У ворот я смотрю налево. Ничего. Потом — направо. Ничего.
Я так сильно верчу головой, что все волосы оказываются у меня на лице.
Что? Куда они подевались? Они просто…
Вдруг мое сердце начинает биться с невероятной силой. Мне жутко страшно. Боль в груди отличается от астмы и пневмонии. Это не просто страх. Это самый настоящий всепоглощающий ужас. Потому что именно в этот момент я со всей ясностью осознала, что увидела не одного, а целых пятьдесят призраков.
От солдат не осталось и следа.
Их нет.
— Спасибо, мэм. — Селия вешает трубку, поговорив с сотрудницей туристического офиса Рэдиссона. — Никаких собраний в память о Гражданской войне в ближайшее время не намечается.
Черт!
Я до сих пор не могу отдышаться после марафона от кладбища до дома Селии. Чтобы хоть как-то успокоиться, я принимаюсь гладить Шимуса, старого английского бульдога Селии, который сидит у моих ног, пыхтит, капает слюной и наслаждается моим вниманием. Я сейчас — сплошной комок нервов, а животные всегда успокаивают. По крайней мере, должны.
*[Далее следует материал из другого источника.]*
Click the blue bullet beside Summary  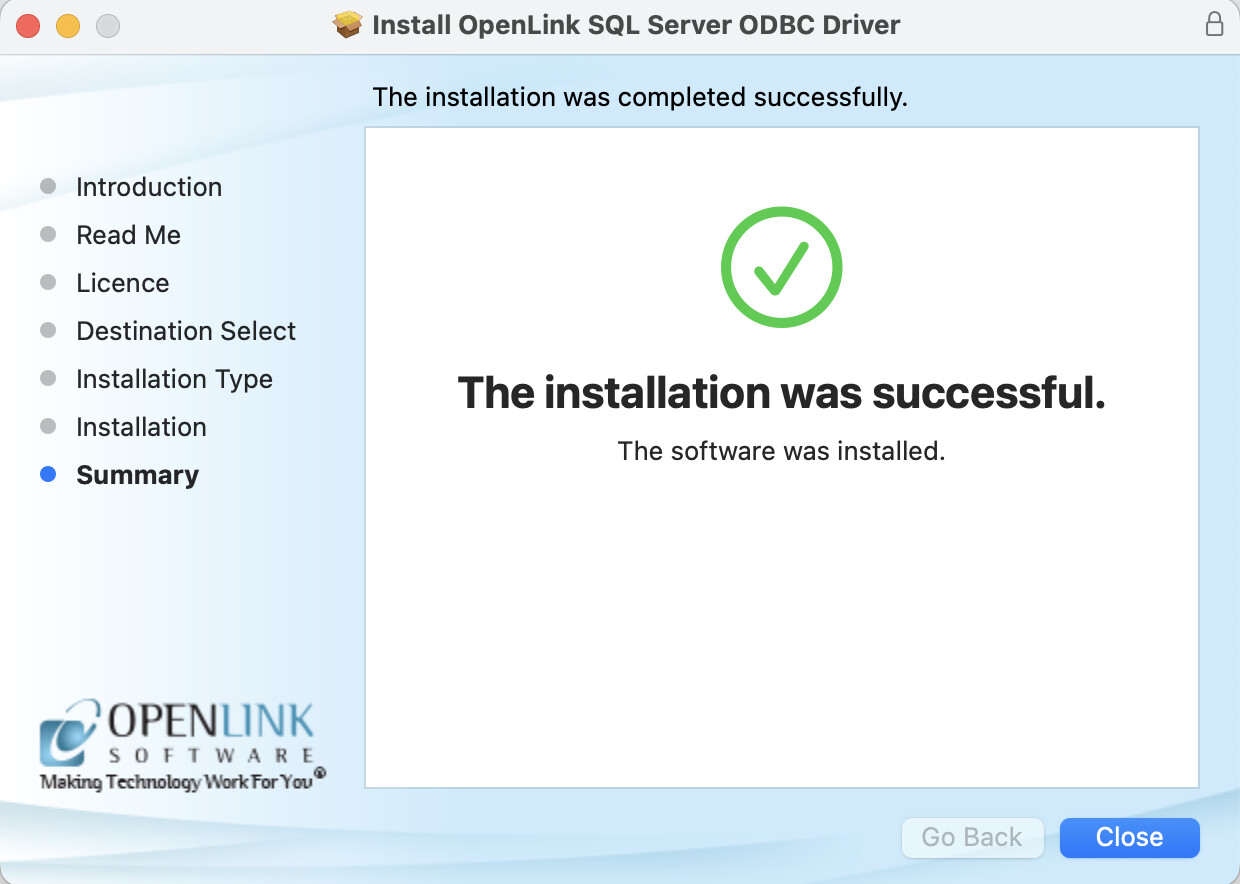48,475
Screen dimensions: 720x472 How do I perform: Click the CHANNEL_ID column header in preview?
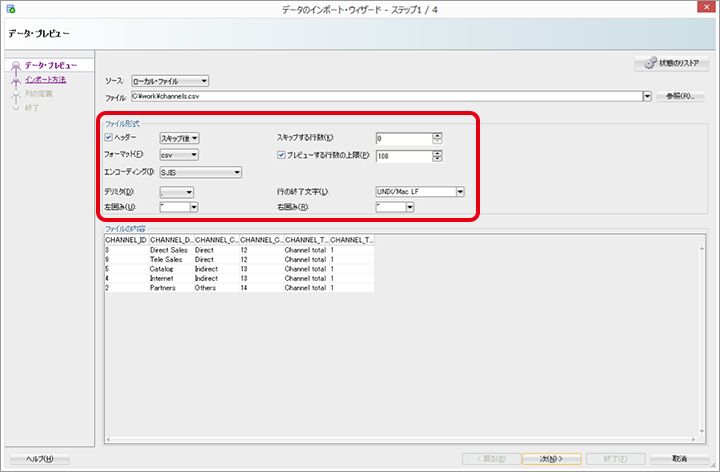click(125, 240)
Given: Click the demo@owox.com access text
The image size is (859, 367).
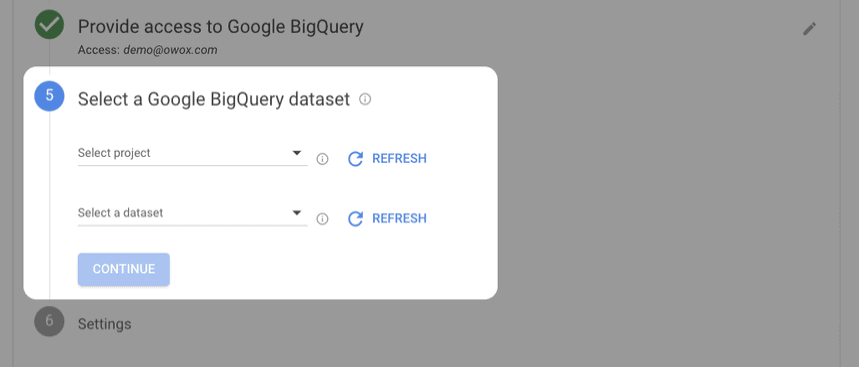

Это единственное объяснение, которое у меня было.
И оно гораздо лучше мысли, приведшей меня в ужас, которая, в свою очередь, приведет к другим весьма нежелательным для меня выводам.
— Ты уверена, что это были солдаты северян? — уточняет моя подруга.
Я плюхаюсь на кровать и закрываю лицо подушкой, пока Шимус увлеченно лижет мне руку. Мне хочется кричать. Громко и долго.
Сев, я отвечаю:
— У них была синяя форма, и они выглядели в точности как на картинках в учебниках истории. Кители, кобуры, пуговицы — все совпадает. Селия, это было так реально. Они были реальны.
— Я уже о таком слышала.
— Каком таком?
— О таких привидениях.
Слово на букву «п» она произнесла намеренно громко.
— Селия, погоди…
— Нет, я совершенно серьезно…
Бррррвввгггххх!
Это Шимус встрял.
— И ты туда же?
Я обхватываю голову руками. За последний час я делала это столько раз, что моя прическа превратилась непонятно во что.
— Должно быть какое-то логическое объяснение.
Только я уже не знала, поверю ли в него.